Les 8 000 entreprises togolaises créées en six mois : une façade pour des détournements ?
Lomé affiche un record d’immatriculations avec plus de 8 000 nouvelles entreprises enregistrées en seulement six mois. Une performance saluée par les autorités qui mettent en avant la simplification administrative et la digitalisation des démarches. Pourtant, derrière ces chiffres triomphaux se cache une pratique bien moins glorieuse : la prolifération de sociétés écrans destinées à masquer des flux financiers douteux.
Des entreprises sans substance, des sociétés sans âme
S’enregistrer en ligne en quelques clics et pour quelques milliers de francs CFA est devenu un jeu d’enfant au Togo. Mais lorsque ces immatriculations se comptent par milliers sans qu’aucune ne dispose de locaux, d’employés ou d’une activité économique tangible, la réalité se révèle bien moins reluisante. Ces entités, dépourvues de toute substance réelle, ne servent qu’un seul objectif : créer des façades juridiques pour camoufler l’identité de leurs véritables bénéficiaires.
Dans un contexte où la transparence financière reste un parent pauvre, ces sociétés écrans deviennent les outils privilégiés des acteurs politiques et des hommes d’affaires influents pour détourner des fonds publics ou blanchir des capitaux illicites. Leur multiplication exponentielle n’a rien d’un hasard : elle répond à une stratégie calculée pour brouiller les pistes des contrôleurs.

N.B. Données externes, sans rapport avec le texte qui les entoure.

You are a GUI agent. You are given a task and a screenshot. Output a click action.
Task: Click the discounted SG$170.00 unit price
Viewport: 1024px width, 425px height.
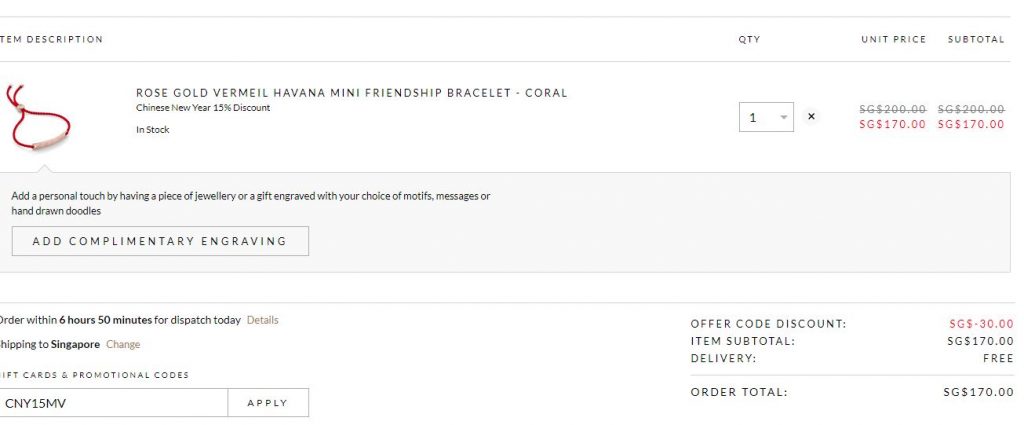[x=893, y=125]
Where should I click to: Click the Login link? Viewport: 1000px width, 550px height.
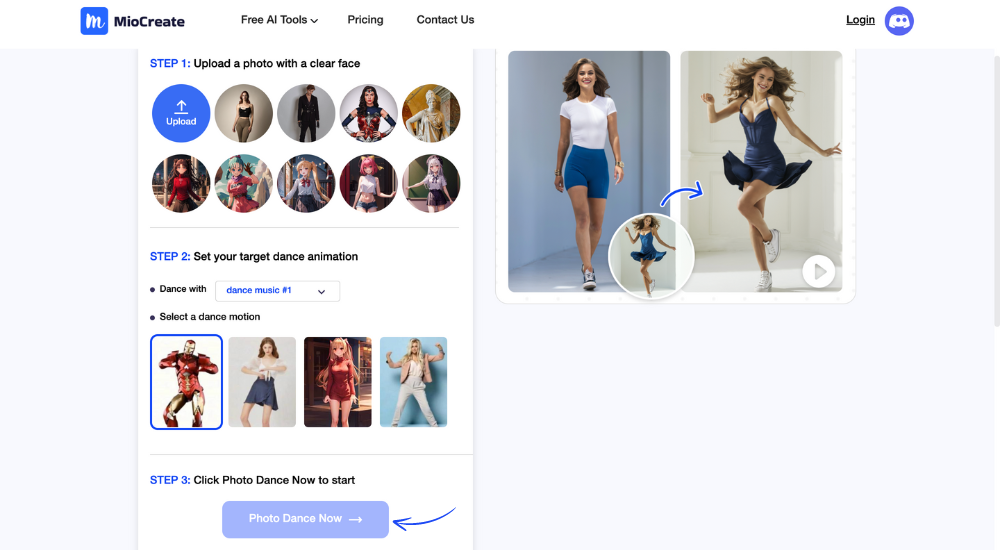860,20
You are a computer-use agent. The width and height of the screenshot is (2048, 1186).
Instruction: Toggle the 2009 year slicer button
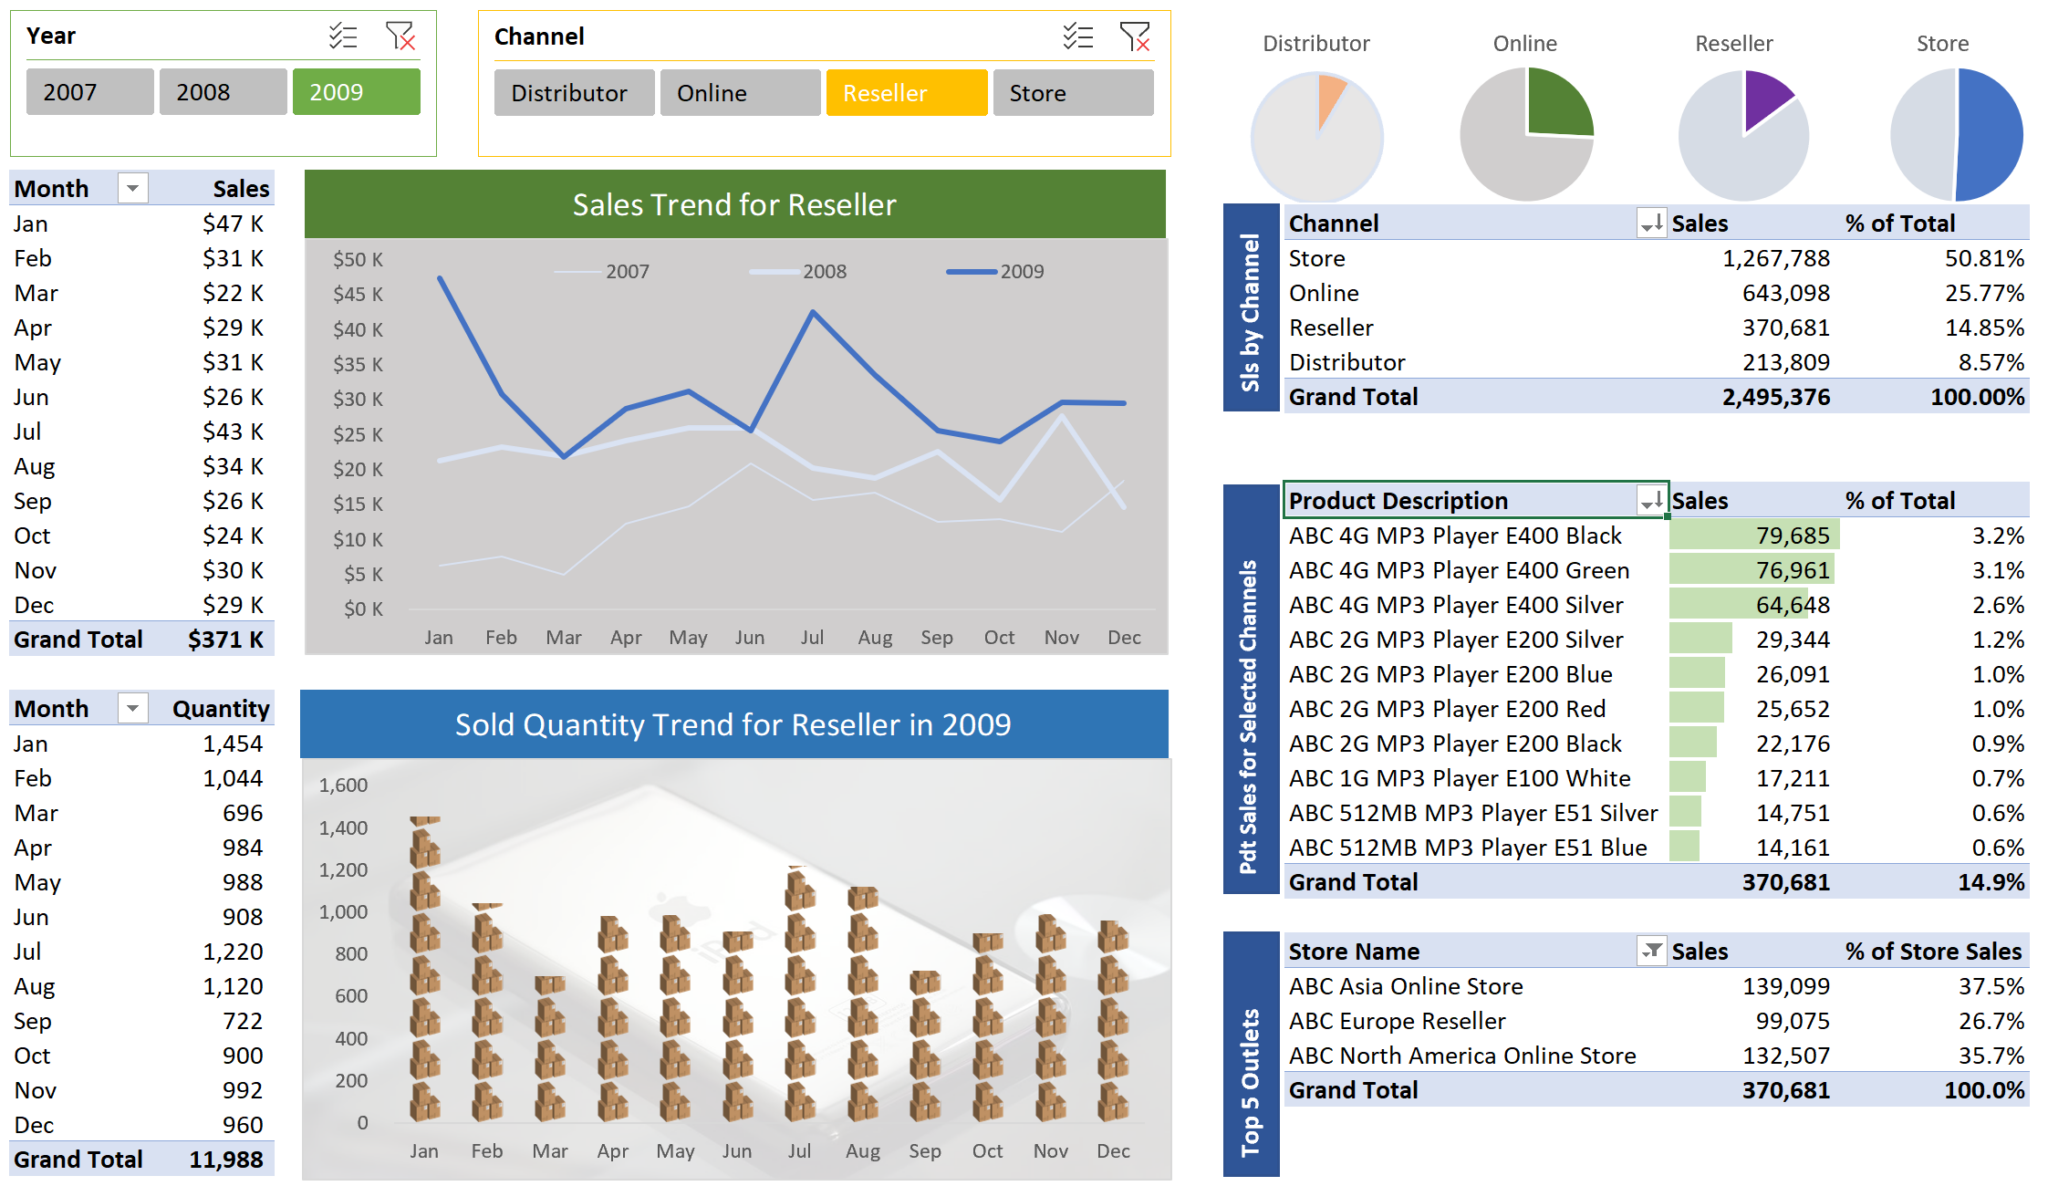[356, 92]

Un mécanisme bien huilé pour capter l’aide internationale
La concomitance entre ce boom des immatriculations et l’arrivée d’un financement de 200 millions de dollars de la Banque mondiale pour moderniser les infrastructures logistiques de Lomé n’est pas anodine. Pour détourner ces fonds sans éveiller les soupçons, le recours à un réseau de sociétés écrans s’impose comme la solution idéale. Voici comment se met en place ce système de détournement organisé :
- Découpage des contrats en micro-contrats : Les grands projets financés par la Banque mondiale, comme la rénovation des axes routiers ou l’amélioration des services portuaires, sont fragmentés en centaines de petits marchés attribués à des sociétés écrans. Ces contrats, souvent fictifs, concernent des prestations inexistantes ou surévaluées.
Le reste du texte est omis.